> [READING TEXT]:
━━━━━━━━━━━━━━━━━━━━━━━━━━━━━━
The Board believes that accounting for this put option as required by IAS 32  
  and 39 does not adequately reflect the economic realities of the transaction  
  in that: (a) the  minority  shareholder currently fully shares in the equity  
  risks and rewards of the subsidiary and  that (b)  accounting for changes in  
the fair value of the financial instrument in the income statement is         
  misleading because if the put option were to be excercised at fair value it   
  stands to reason that these shares could be onsold for the same price with no 
  impact on profitability or cash flow. Inherently, a transaction at fair       
market value implies that one party receives an asset at fair value and the   
  other party pays for it at fair value and to suggest that a profit or loss is 
  made on this transaction is, in the opinion of the directors, misleading.     
Adjusted headline EPS of 338,2 cents for the period compare favourably to the   
adjusted headline EPS of 366 cents for the prior 12-month period. South African 
operations contributed 171,2 cents or 51% of total adjusted headline EPS.  The  
adjusted headline EPS contribution from international operations increased by   
3,2% to 167 cents.                                                              
BALANCE SHEET AND CASH FLOW                                                     
The Group"s total assets have increased by 50,7% to R44,8 billion compared to   
R29,7 billion (restated) at 31 March 2005.   Long-term borrowings increased to  
R7,5 billion (March 2005: R3,0 billion), while interest bearing short-term      
borrowings increased to R1,1 billion (March 2005: R221 million).                
The Group"s goodwill, other intangible assets and investments and loans have    
increased significantly since 31 March 2005 mainly due to the new acquisitions. 
At 31 December 2005, the Group had cash on hand, including securitised cash     
deposits of R338 million against letters of credit in Nigeria, of R7,6 billion. 
R2,4 billion of the cash on hand is in South Africa. Group net cash (Including  
securitised cash deposits) decreased from R3,2 billion at 31 March 2005 to net  
debt of R1 billion at 31 December 2005. This was largely attributable to the    
acquisitions in Cote d"Ivoire, Zambia, Botswana , Iran and Congo Brazzaville for
a total consideration of R6,8 billion as well as the R1,1 billion dividend      
payment in July 2005, offset by operational cash generation in South Africa and 
Nigeria.                                                                        
Operating cash flow (before dividends) of R10,3 billion was generated, with free
cash flow (being operating cash inflows less capital expenditure) of R 3.9      
billion being recorded.  MTN Nigeria invested R 3.8 billion in property, plant  
and equipment, representing 59% of the Group"s R 6,4 billion capital expenditure
for the nine months.                                                            
OPERATIONAL REVIEW                                                              
MTN SOUTH AFRICA continued to achieve strong subscriber growth in both the      
postpaid and prepaid segments with subscribers increasing by 28% to 10 235 000  
at 31 December 2005. The prepaid component of the subscriber base continued to  
drive this growth and increased by 30% or 1 971 000 net connections to 8 581 000
subscribers representing 83,8% (31 March 2005: 82,6%) of the total subscriber   
base. The postpaid base increased by a healthy 19% over the nine-month period to
1 654 000 subscribers. The strong prepaid subscriber growth in the last quarter 
was partially as a result of connection promotions.                             
As expected, blended ARPU for the nine-month period declined by 8% to R169.     
Postpaid and prepaid ARPU experienced decreases to R541 (March 2005: R576) and  
R93 (March 2005: R97) respectively. The ARPU decreases were the result of       
continued penetration into lower usage segments. Included in total postpaid     
subscribers are 281 000 My Choice Top-up subscribers which generate             
significantly lower ARPU than average postpaid subscribers.
━━━━━━━━━━━━━━━━━━━━━━━━━━━━━━
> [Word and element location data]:
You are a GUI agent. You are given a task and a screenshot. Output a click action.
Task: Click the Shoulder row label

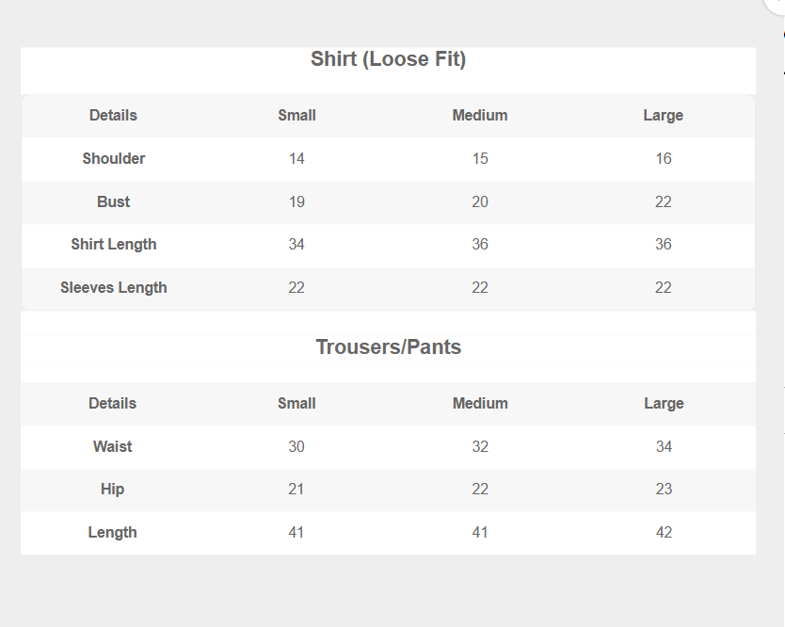coord(113,158)
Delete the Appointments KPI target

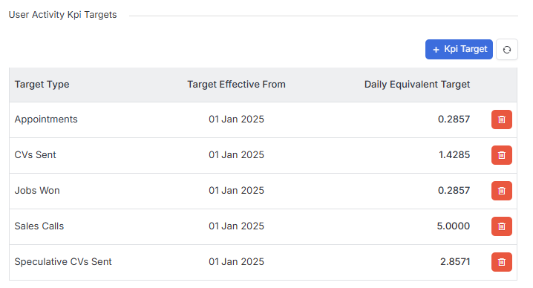tap(501, 120)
━━━━━━━━━━━━━━━━━━━━━━━━━━━━━━
> [INSTRUCTIONS FOR THE TASK]:
Reproduce the part of the results text starting at "Adjusted headline EPS of 338,2" and ending at "2005: R221 million).", substituting "Non-current borrowings" for "Long-term borrowings". This material is separate from the results text.

> [RESPONSE FOR THIS EXERCISE]:
Adjusted headline EPS of 338,2 cents for the period compare favourably to the   
adjusted headline EPS of 366 cents for the prior 12-month period. South African 
operations contributed 171,2 cents or 51% of total adjusted headline EPS.  The  
adjusted headline EPS contribution from international operations increased by   
3,2% to 167 cents.                                                              
BALANCE SHEET AND CASH FLOW                                                     
The Group"s total assets have increased by 50,7% to R44,8 billion compared to   
R29,7 billion (restated) at 31 March 2005.   Non-current borrowings increased to  
R7,5 billion (March 2005: R3,0 billion), while interest bearing short-term      
borrowings increased to R1,1 billion (March 2005: R221 million).